Breast cancer patients are often cared for by a team of healthcare professionals, each with their own expertise, known as the multidisciplinary team. “My fellowship enabled me to more effectively communicate and partner with the entire breast cancer multidisciplinary team. I had the luxury of sitting with the pathologist and looking at slides, reviewing and discussing radiation cases with the radiation oncologist, sitting with the medical oncologist and reviewing the broad spectrum of therapies that they have available for the different stages of cancer, and working with a genetic counselor and hearing what they have to say to patients. This was an invaluable exposure to the entire spectrum of breast cancer care.”
“During my fellowship, I had two different attending surgeons. One was employed by the hospital and the other was a private solo practice. The older surgeon prescribed lumpectomy and whole breast radiation for every ductal carcinoma in situ (DCIS) patient, regardless. No partial breast radiation, no DCISionRT®, none of that. It was definitely the old school way of doing things.”
“So, when I arrived at Saint Thomas, that is how I treated everything – as black and white. But in my practice, I started seeing the long-term and short-term effects of radiation and the associated pain that the patients endured and began to rethink the practice of radiation for all DCIS patients. That is when I was introduced to DCISionRT. If we have this test that says that a patient can avoid radiation, why wouldn’t we use it?”
“The DCISionRT test gives us more information so that we can make more informed decisions whether it is helping a patient decide to move forward with radiation following breast conserving surgery or guiding in surgical planning.”
“For example, prior to DCISionRT, I would typically prescribe radiation for most of my DCIS patients. Once I started using DCISionRT, I could confidently recommend omitting radiation for patients that came back as low-risk. On the other hand, I had a very healthy 82-year-old DCIS patient that was adamant about not receiving radiation therapy. When her DCISionRT test came back with an extremely high score, she was convinced to move forward with radiation. Fortunately, she was able to complete partial breast radiation.”

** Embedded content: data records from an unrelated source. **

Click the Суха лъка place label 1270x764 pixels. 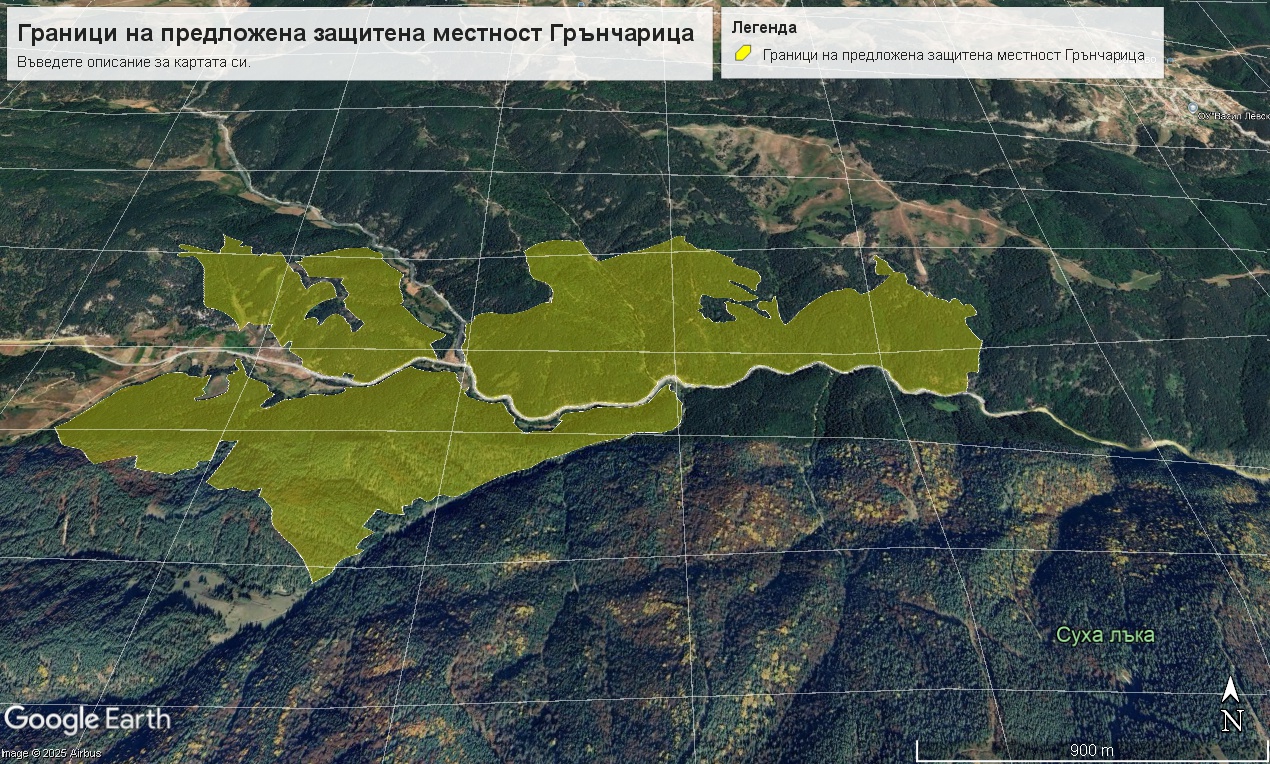coord(1105,634)
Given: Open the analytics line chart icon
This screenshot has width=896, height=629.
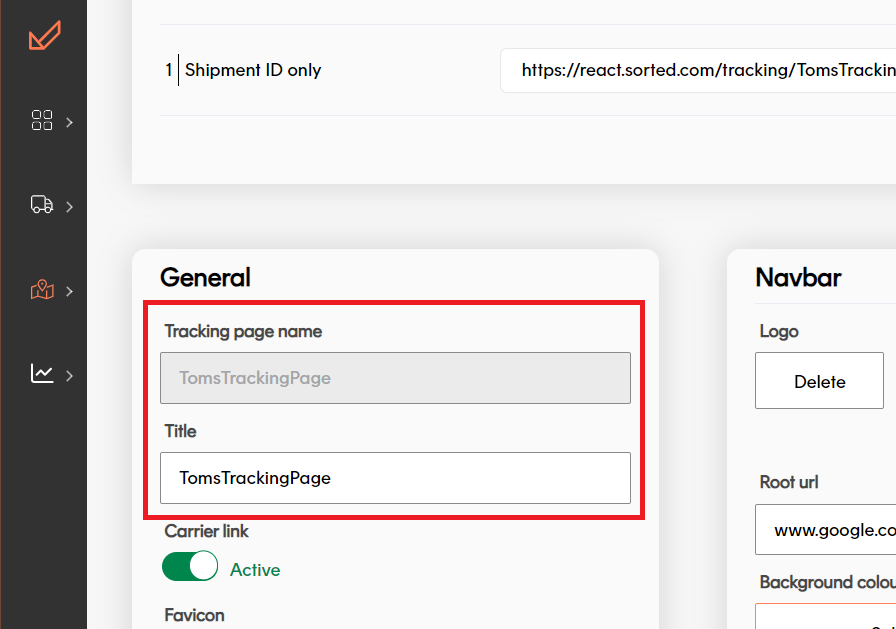Looking at the screenshot, I should [41, 374].
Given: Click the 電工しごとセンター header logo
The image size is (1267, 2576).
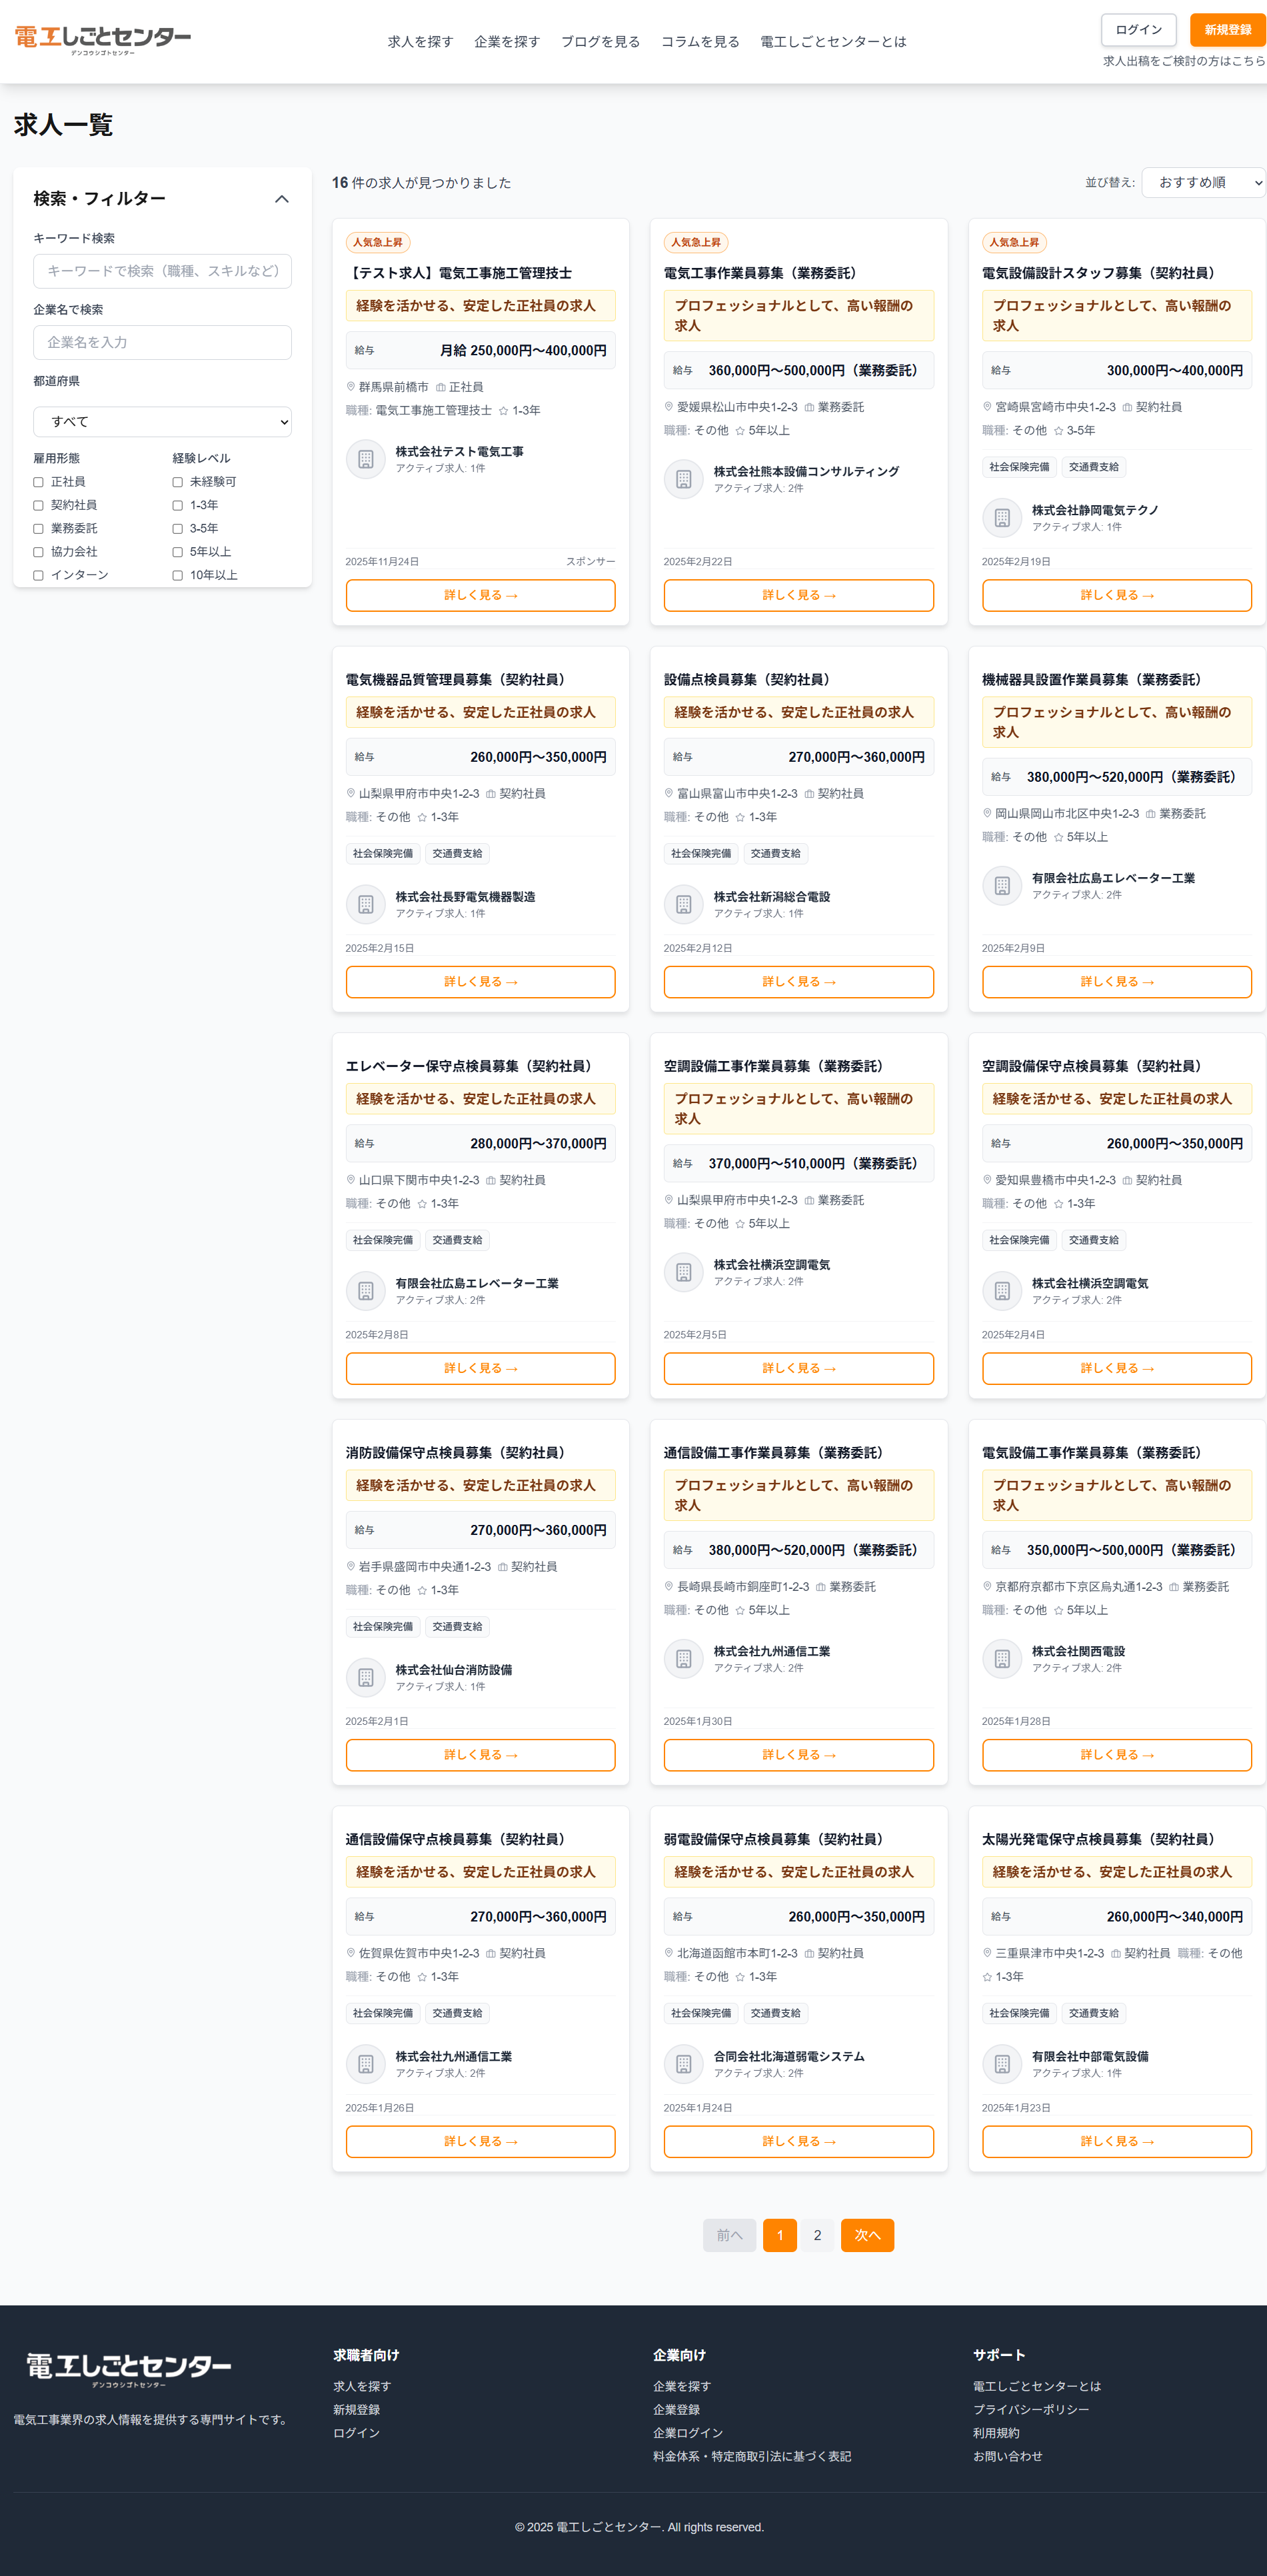Looking at the screenshot, I should point(102,39).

“Today, I use it for all my pure DCIS cases. If a patient is interested in breast conservation, I’ll use it. Even if a patient is considering a mastectomy, I’ll recommend DCISionRT because it gives us more information about their particular DCIS. I even had a patient recently that I did a re-excision on. She was considering a mastectomy and had already met with the plastic surgeon. The DCISionRT showed low risk; so with clear margins she was able to avoid radiation and a mastectomy.”
“The other benefit of DCISionRT is that patients who are truly low-risk can omit radiation therapy today and have the option of radiation therapy in the future.”

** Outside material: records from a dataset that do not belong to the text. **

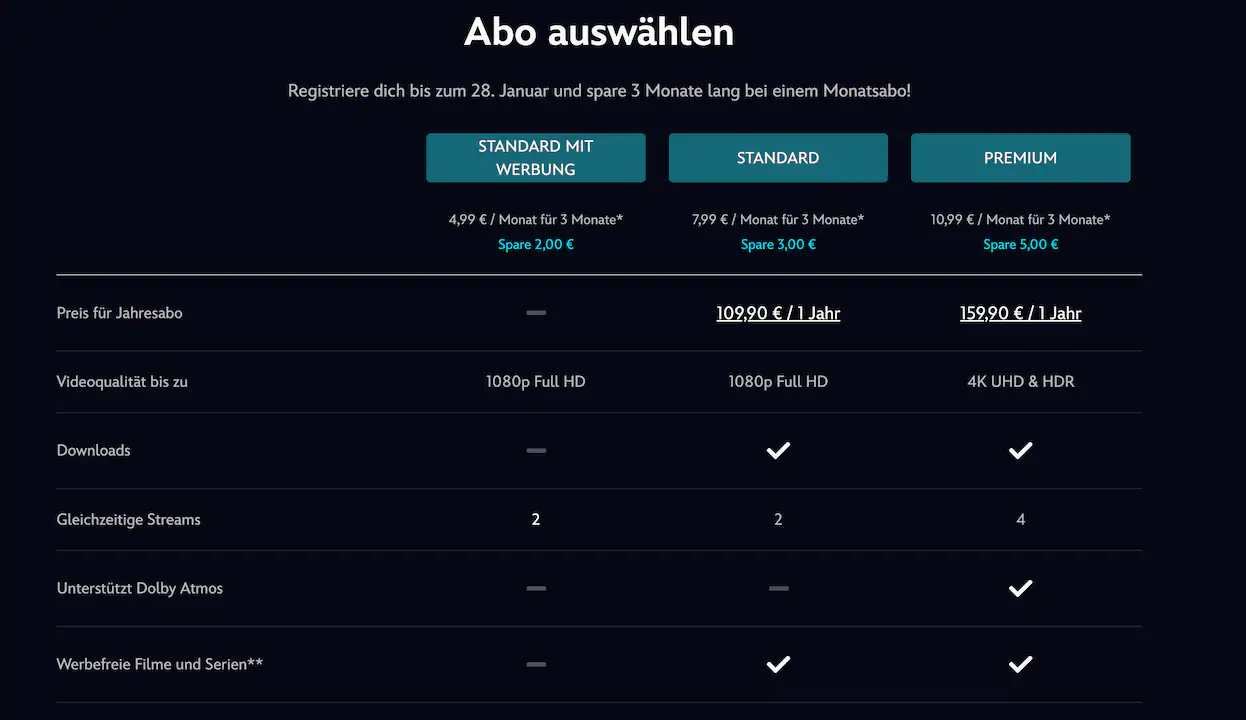Open the 159,90 € yearly price link
Screen dimensions: 1246x720
tap(1020, 312)
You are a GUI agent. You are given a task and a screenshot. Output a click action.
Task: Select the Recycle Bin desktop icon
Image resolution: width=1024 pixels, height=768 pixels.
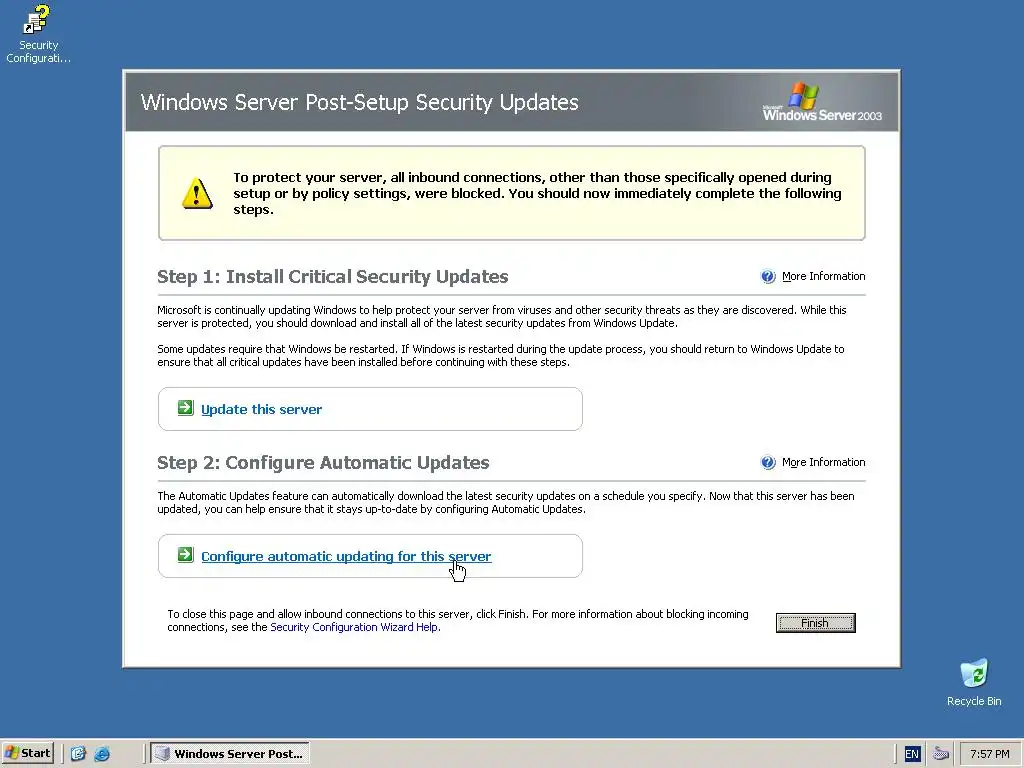pyautogui.click(x=974, y=682)
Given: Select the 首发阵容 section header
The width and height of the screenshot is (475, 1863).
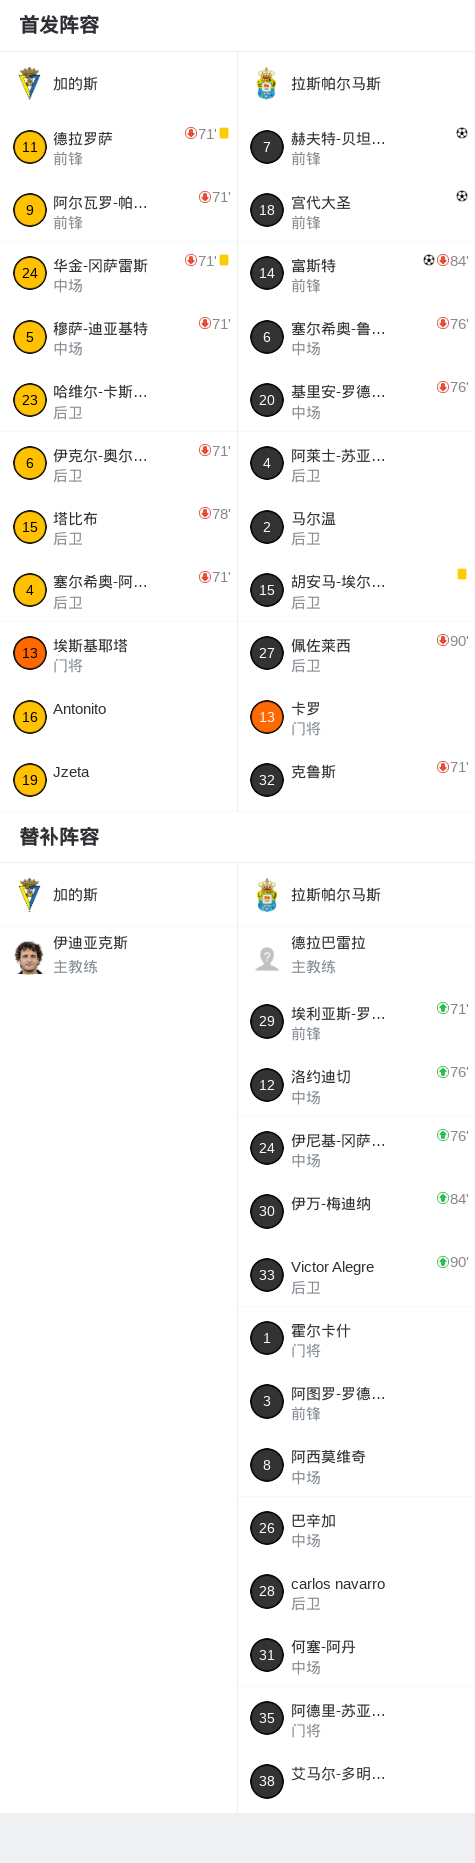Looking at the screenshot, I should coord(59,25).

“The most gratifying part of my job is taking care of breast cancer patients. They have a fight in them. They want to get better, so they really listen. My initial conversations with my breast cancer patients typically take about an hour to explain their particular type of breast cancer and the various treatment options available to them. I caution them that they are going to hear stories from a multitude of people who are going to share their experiences and give ‘advice’. I let them know that their cancer is specific to them and their situation may be different. They deserve a personalized diagnosis and treatment plan.”

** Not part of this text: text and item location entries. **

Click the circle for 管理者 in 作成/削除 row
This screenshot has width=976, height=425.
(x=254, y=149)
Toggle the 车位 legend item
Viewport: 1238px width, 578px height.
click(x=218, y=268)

“I also like developing the life-long relationship that you develop with these breast cancer patients and following them throughout their journey. I like watching them conquer their fears when they are first diagnosed and getting them to the point where they are survivors. I tell my patients ‘I’m going to see you every 6-months for the first 5 years and then yearly after that for as long as we both shall live.’”
Dr. Keith was born and raised in Dallas in the middle of the city. She and her husband wanted land and the ability to raise their three children in an extended family setting. Today, Dr. Keith and her family live on an 8-acre farm with a horse, 2 donkeys, a calf, chickens, dogs and cats. They are learning to be more self-reliant on the land and enjoying a vast extended family – 15 grandkids all under the age of 12 in the area!